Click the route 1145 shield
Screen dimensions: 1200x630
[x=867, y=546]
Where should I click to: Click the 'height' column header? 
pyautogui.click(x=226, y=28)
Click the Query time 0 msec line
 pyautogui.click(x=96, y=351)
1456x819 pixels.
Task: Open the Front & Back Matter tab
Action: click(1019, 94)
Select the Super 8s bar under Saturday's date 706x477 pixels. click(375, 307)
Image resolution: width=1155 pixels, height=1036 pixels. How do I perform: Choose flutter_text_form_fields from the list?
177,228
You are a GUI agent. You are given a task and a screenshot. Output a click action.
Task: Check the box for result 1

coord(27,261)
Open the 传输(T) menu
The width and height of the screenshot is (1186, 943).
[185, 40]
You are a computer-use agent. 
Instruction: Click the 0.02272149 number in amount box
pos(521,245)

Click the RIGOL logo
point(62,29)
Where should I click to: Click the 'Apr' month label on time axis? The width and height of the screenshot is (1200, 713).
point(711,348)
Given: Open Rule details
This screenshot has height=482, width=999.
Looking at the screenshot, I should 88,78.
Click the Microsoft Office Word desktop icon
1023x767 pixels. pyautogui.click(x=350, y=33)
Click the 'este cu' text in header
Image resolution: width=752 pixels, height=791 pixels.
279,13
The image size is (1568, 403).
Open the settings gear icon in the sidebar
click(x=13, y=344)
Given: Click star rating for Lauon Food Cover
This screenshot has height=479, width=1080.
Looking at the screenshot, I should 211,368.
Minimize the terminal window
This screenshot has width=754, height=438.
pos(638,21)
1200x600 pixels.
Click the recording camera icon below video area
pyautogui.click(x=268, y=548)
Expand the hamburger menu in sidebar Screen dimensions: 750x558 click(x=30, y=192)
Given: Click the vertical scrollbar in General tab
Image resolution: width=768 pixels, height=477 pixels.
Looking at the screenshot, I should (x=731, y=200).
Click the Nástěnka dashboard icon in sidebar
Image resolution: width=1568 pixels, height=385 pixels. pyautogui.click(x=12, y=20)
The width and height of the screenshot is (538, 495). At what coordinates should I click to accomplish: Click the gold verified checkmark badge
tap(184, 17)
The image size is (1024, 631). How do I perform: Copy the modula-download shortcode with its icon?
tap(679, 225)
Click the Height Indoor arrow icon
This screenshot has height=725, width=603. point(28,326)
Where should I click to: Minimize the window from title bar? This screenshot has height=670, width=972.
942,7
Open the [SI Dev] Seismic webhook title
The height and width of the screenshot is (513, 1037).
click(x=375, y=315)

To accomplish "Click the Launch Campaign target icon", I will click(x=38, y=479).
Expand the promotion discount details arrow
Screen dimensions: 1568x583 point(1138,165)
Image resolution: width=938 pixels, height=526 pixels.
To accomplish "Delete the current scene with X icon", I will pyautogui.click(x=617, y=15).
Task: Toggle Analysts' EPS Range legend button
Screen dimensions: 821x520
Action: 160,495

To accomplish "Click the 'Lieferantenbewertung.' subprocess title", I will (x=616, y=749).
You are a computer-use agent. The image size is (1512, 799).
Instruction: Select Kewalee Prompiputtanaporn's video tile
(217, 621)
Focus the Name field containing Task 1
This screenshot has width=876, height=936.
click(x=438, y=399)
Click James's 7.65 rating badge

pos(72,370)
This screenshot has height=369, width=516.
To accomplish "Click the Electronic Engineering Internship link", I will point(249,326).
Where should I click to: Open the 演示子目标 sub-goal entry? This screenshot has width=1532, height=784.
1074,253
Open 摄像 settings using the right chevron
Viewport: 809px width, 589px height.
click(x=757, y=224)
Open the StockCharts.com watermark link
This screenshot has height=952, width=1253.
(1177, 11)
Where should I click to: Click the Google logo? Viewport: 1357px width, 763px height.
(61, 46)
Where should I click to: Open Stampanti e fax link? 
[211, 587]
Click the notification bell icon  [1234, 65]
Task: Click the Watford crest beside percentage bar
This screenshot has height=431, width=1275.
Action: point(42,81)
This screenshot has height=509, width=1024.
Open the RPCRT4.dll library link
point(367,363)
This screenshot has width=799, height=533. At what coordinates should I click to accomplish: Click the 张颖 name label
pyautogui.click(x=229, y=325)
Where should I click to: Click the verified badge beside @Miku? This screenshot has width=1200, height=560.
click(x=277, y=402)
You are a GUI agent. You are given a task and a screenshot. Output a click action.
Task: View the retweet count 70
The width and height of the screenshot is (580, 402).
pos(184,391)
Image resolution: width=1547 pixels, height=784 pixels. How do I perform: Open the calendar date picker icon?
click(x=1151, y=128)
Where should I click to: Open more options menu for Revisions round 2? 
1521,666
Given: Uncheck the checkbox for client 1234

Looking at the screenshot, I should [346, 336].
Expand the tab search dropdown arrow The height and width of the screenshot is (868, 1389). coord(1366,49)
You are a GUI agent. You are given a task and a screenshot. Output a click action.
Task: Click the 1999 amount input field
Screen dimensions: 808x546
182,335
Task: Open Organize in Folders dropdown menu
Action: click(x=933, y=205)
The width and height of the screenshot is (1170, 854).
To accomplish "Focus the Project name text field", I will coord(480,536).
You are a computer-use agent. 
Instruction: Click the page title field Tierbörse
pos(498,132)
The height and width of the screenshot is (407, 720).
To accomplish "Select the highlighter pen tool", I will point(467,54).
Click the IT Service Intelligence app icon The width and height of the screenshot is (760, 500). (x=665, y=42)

- - - - -

## Work to be completed
Count each line of the listing above that holds the string "will", and state that count without anything added.

## Result
6